Kein wirklich großer Schriftsteller überlebt sein Werk. Auch wenn, wie Hermann Hesse heute von sich sagt, „aus ihm nichts mehr werden“ kann, so bleibt das, was er geworden ist, in ihm selbst erhalten. Jeder Satz, den er schreibt, spiegelt sein Wesen und widerlegt – als Ausnahme – die Regel, daß die Existenz eines Menschen seiner Essenz nicht vorgreifen kann. „Auf überwachsenem Pfad“ ist die Quintessenz der Person Knut Hamsun, und die soeben von Suhrkamp vorgelegte „Späte Prosa“ Hermann Hesses zeigt, daß auch an ihm das Seltene Ereignis geworden ist: der Kreis ist gerundet, die Gestalt gebildet.

Alle Verschlossenheit scheint abgefallen, und der Leser wird in Freundesland geladen. Er folgt behutsam, seine Füße werden ihm leichter. Und er merkt erst nach einer Weile (oder es bleibt ihm vielleicht ganz unterbewußt), daß diese Stimmung vertraulicher Gemessenheit ganz ungemein durch die von Suhrkamp gewählte Drucktype gefördert wird. Hesses „Späte Prosa“ ist in Fraktur gesetzt – jenen Lettern, die einst fast jedes Buch und jede Zeitung auf den ersten Blick als deutscher Herkunft erkennen ließen, die als „deutsche Buchstaben“ von gewissen Kreisen erbittert gegen die Überfremdung mit „lateinischen“ verteidigt wurden und die doch seit Mitte des letzten Krieges so gut wie ganz aus dem graphischen Gewerbe ausgeschieden sind.
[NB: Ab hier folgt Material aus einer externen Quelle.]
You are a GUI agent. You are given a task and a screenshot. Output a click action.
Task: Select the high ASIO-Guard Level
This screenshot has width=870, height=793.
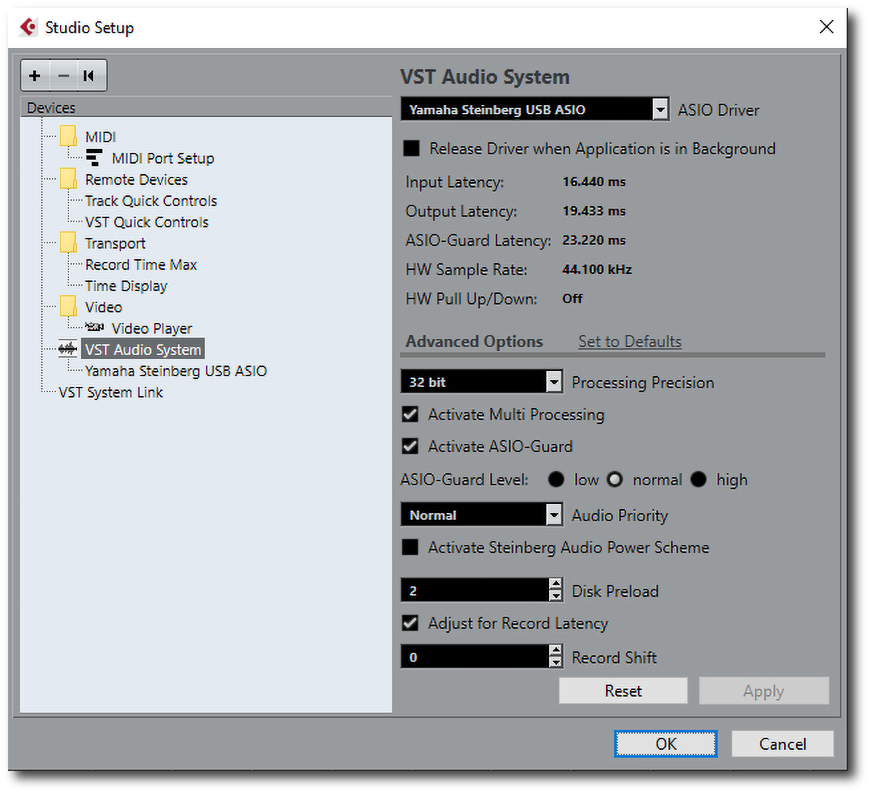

Kurioser Vorgang: das „Großdeutsche Reich“ nahm Rücksicht auf die Völker, die es sich einverleiben wollte, und mochte ihnen das Erlernen der ungewohnten Frakturschrift nicht zumuten; darum hatten alle. Verlage und Druckereien sich auf die international geläufigen Typen (zumeist Antiqua) umzustellen. Nach 1945 hätten die Controller Mühe gehabt mit den „gothic letters“. und so blieb es bei der Antiqua. Nach Wiederherstellung der kulturellen Souveränität Deutschlands hatten sich Hersteller und Leser ganz und gar eingewöhnt.

Daran wird kaum etwas zu ändern sein, und man wird hinfort vielleicht noch „Fraktur reden“, aber ein in Fraktur gedrucktes Buch, das irgendwo im Regal steht, sogleich als deutsches Buch vor 1943 agnoszieren können. Aber schön ist es doch, wenn hin und wieder Ausnahmen vorkommen. Etwa, und gerade, mit Hermann Hesse. Dem Buch eines deutschen Nobelpreisträgers wird keiner nachsagen wollen, es treibe Eigenbrötelei. C. E. L.